DPA & Connectivity Editor, Paige West, spoke to Tony Hemmelgarn, President and CEO of Siemens PLM Software, about how businesses can leverage the power of a digital twin to enable innovation and resolve disruption. 

The digital twin isn’t a new concept, it’s essentially how you represent a physical product or a manufacturing process in a virtual way and the closer you get that representation to the original, the more value it provides. Siemens looks at all facets of this process, from ideation to realisation and utilisation. The ideation phase involves the upfront design of a product. At this stage you have to deal with all aspects of design from mechanical, electrical, fluids and software and think about how they all interact together. A digital twin has limited value if you can’t represent a product and production process holistically.

This is followed by the realisation phase which is where you bring the design to life - plan the factory, embed the robots etc. Once you’ve planned and built it you need to know how it’s working, so the utilisation phase looks at what’s happening with the product or manufacturing process. Through MindSphere, Siemens’ open IoT operating system, users can gather information on the automation equipment running on a factory floor and use that to effectively paint a picture. You’re taking data from the real world and feeding it into the digital twin. 

Is the term ‘digital twin’ just a buzzword?

Customers are beginning to understand the importance of the digital twin because they’re being driven by the complexity and disruption they’re seeing. Complexity increases with every phase of the lifecycle, especially when you’re dealing with multiple products from various factories, suppliers, distributors, retailers etc. How do you gather all that data? How can you gain greater visibility into the supply chain and identify supplier quality issues?
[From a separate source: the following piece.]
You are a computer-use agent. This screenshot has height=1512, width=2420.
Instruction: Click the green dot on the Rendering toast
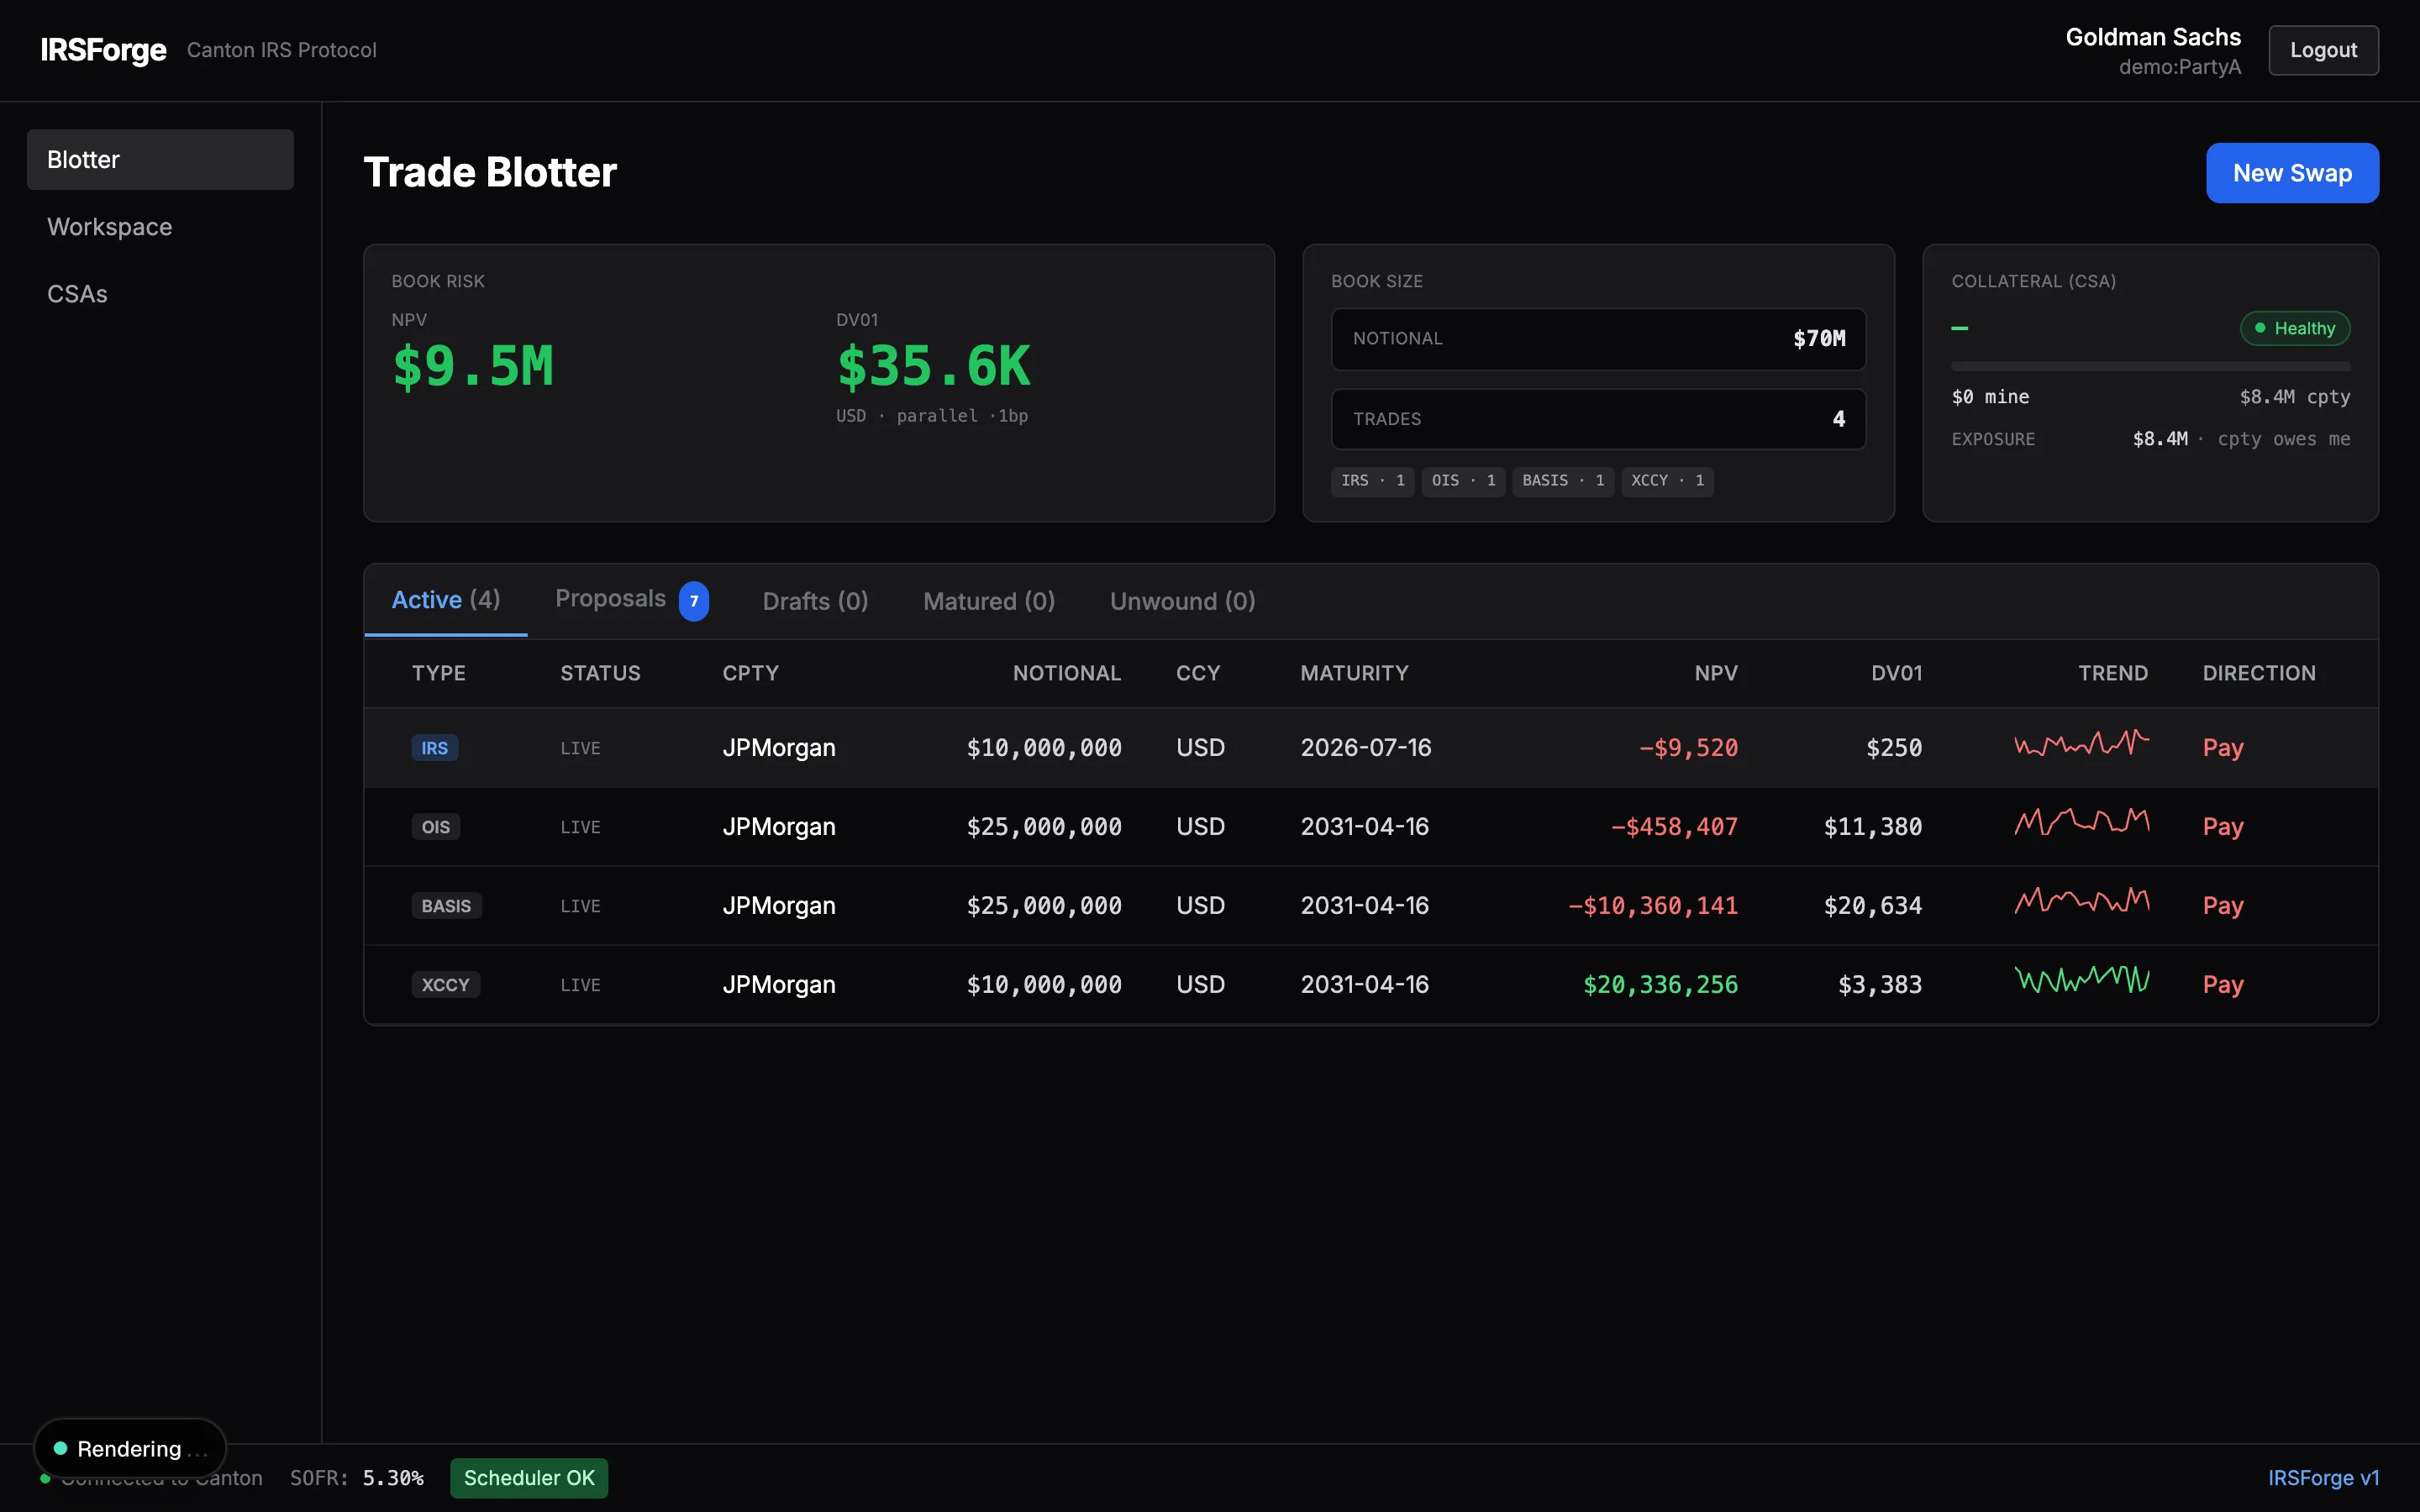click(60, 1448)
The need to leverage data is growing rapidly but the idea of a feedback loop is still an early concept in people’s minds. That’s why data in a digital twin is so important; it won’t just tell you of any problems, it will show you why there’s a problem, and provide the capability to fix the problem. This really is the game changing value and will give you a deeper insight into your products and manufacturing processes. 

Shutterstock image
Shutterstock image

Bridge the IT/OT gap 

The Information Technology (IT) and Operational Technology (OT) part of a company have long been separated - think of them as silos, with neither one knowing or understanding each other’s respective fields. In the process towards digital transformation, with the advent of physical machines and products becoming connected to the digital world, the IT and OT teams need to start working together. But how can you start to merge these two commonly disparate parts of a business?

The answer is simple – start weaving your digital thread and sew your silos together! Problems with a product no longer need to be thrown over to the manufacturing team; design engineers can make changes to their products and really begin to understand what impact that has on the plant floor. Most companies have a vision of where they want to be in this digital environment and a digital twin can help them get there.

The future – for Siemens and its customers

In the last ten years, Siemens has invested over $10 billion into the software space - not just for use today but in preparation for the future and to keep pace with customer needs. 

If companies don’t start embracing this digital transformation they are at risk of falling off the wagon, so to speak, in five to ten years’ time. Just think, if you can start to operate your manufacturing process faster than your competition, how long is it before they’re disrupted? If you start leveraging the power of the digital twin into your whole design process, how can your competitors compete? This innovative area of digital transformation really is the place to be at the moment.